Emerging markets were already feeling the squeeze last week, when China devalued its currency, the yuan. That step ignited a semi-panic.
“The devaluation is a red flag about China’s current economic situation,” says Kurt Braybrook, who runs a Shanghai company that does quality control work. A falling yuan raises the risk that other countries will devalue their currencies to catch up.
Most countries can’t blame China and the vagaries of the global commodities market for all their problems.
South Africa is battling labor strife. Brazil is contending with a corruption scandal at state-owned oil giant Petrobras. Turkey is struggling to form a government while its military battles the Islamic State extremist group and Kurdish separatists.
Adding to the pressure: America’s Federal Reserve is expected, perhaps at its September meeting, to raise the short-term rate it controls from near zero. Investors could respond by moving even more money out of emerging markets to seek higher U.S. rates. That would lift the dollar higher and emerging market currencies even lower.

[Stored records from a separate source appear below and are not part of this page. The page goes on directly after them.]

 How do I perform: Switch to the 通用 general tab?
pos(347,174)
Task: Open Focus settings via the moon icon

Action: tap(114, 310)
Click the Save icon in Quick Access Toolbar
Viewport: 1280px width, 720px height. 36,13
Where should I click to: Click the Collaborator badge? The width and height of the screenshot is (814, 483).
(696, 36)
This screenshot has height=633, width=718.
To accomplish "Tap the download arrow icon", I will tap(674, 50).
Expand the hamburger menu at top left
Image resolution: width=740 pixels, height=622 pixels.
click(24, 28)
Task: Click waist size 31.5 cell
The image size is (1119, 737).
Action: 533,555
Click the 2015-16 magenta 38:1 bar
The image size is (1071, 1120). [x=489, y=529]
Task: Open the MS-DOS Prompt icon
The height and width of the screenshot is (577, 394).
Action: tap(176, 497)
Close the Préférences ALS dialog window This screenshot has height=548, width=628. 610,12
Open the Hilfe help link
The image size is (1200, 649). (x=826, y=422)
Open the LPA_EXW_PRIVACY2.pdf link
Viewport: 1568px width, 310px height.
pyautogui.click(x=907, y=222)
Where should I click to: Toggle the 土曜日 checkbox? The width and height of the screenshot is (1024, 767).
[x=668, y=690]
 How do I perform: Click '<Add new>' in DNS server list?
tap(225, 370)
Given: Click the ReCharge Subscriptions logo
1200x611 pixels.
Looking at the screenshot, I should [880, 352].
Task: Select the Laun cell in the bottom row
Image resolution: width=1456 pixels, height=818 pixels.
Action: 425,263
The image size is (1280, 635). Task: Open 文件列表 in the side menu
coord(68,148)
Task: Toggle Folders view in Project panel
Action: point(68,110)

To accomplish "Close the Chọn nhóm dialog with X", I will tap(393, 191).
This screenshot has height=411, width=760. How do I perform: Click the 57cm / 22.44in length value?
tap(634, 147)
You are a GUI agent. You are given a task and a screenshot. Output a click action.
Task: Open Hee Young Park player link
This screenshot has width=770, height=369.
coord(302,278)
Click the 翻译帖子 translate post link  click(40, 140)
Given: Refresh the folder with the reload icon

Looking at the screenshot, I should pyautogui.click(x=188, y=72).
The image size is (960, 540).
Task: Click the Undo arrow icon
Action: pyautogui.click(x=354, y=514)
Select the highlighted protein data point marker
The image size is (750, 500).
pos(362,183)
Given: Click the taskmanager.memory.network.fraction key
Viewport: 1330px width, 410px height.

A Fed rate hike could also squeeze emerging market companies that have borrowed in U.S. dollars. Those companies would struggle to accumulate enough local currency to pay their now-more-expensive dollar-denominated debt.
Tran at the Institute for International Finance says dollar borrowing by emerging market companies surged from $700 billion in 2010 to $2 trillion through March.
The rising dollar and the hoard of dollar loans recall the 1997-1998 Asian financial crisis. Back then, a currency sell-off triggered an emerging market debt crisis that became a disaster for countries such as Indonesia and South Korea.
But the picture is less alarming now, analysts say. For one thing, developing countries have stockpiled foreign reserves that they can use to buy their own currencies and stop a crisis.
What’s more, emerging market companies that borrowed in dollars in recent years tended to take out longer-term loans, notes Joaquin Cottani, Standard & Poor’s chief economist for Latin America. During the ’97-’98 crisis, companies had taken out short-term loans and couldn’t refinance when the loans came due during a panic.
“Countries have learned from their experiences,” says Monica de Bolle, visiting fellow at the Peterson Institute for International Economics.